Sound and then Fury

The azaan in the Islamophobic West

by Sheena Raza Faisal

Illustration by Gabriel Matesanz

published October 20, 2017


In a video posted on Twitter on  September 13, White Woman A stares wide-eyed into her selfie-cam. The azaan plays loudly behind her, marking prayer time for the Muslims in the area. She mouths “What the fuck?” as a hijabi walks past her, then glances quickly behind to make sure the family has gone. She lifts her puffy black coat up to her eyes as if to crudely mimic a niqab, wiggling her eyebrows expressively. “What’s going on? This is Brooklyn!” she whispers, swiveling with the camera to show us her surroundings. The caption reads, “The intolerable & intrusive sound of #Islamic imperialism in Brooklyn, New York. I thought the USA was a #Secular nation…” 4,104 retweets. 7,136 likes.  


The azaan, or call to prayer, is proclaimed from mosques five times a day, once for each of the five prayers that make up one of the main tenets of Islam. The content of the azaan announcement is quite utilitarian.

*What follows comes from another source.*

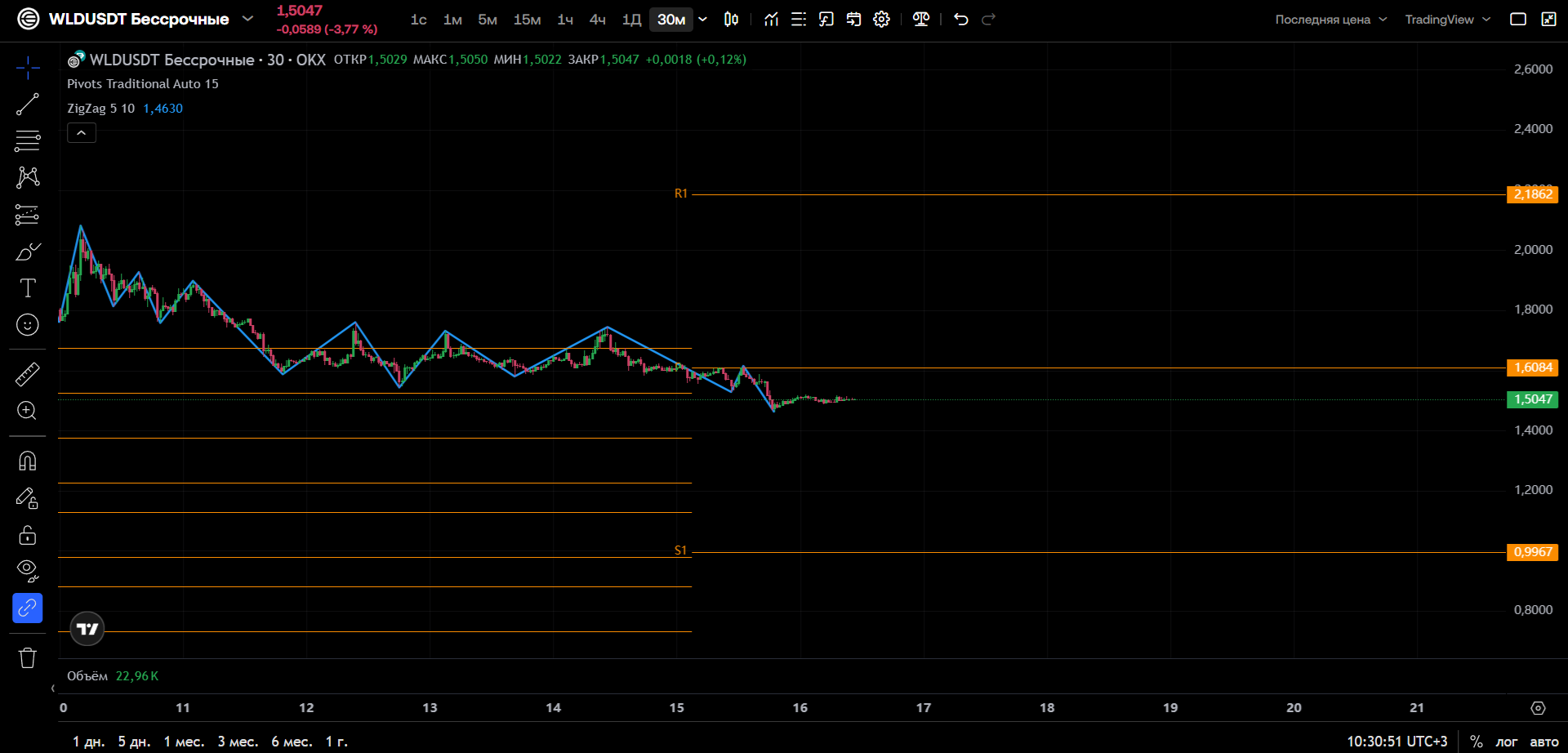Screen dimensions: 1568x753
Task: Select the trend line drawing tool
Action: 27,105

I don’t speak Arabic so I cannot provide an exact translation, but here is the gist as I was taught it: God is the greatest, there is no god but God and Muhammad is his prophet. Come to pray. 

In the old days before megaphones and microphones, the muezzin would climb to the highest point of the minaret five times a day, and perform the call to prayer at the top of their voice. At dawn, for fajr. At noon, for zuhr. In the afternoon, for asr. After sunset, for maghrib. At nightime, for isha.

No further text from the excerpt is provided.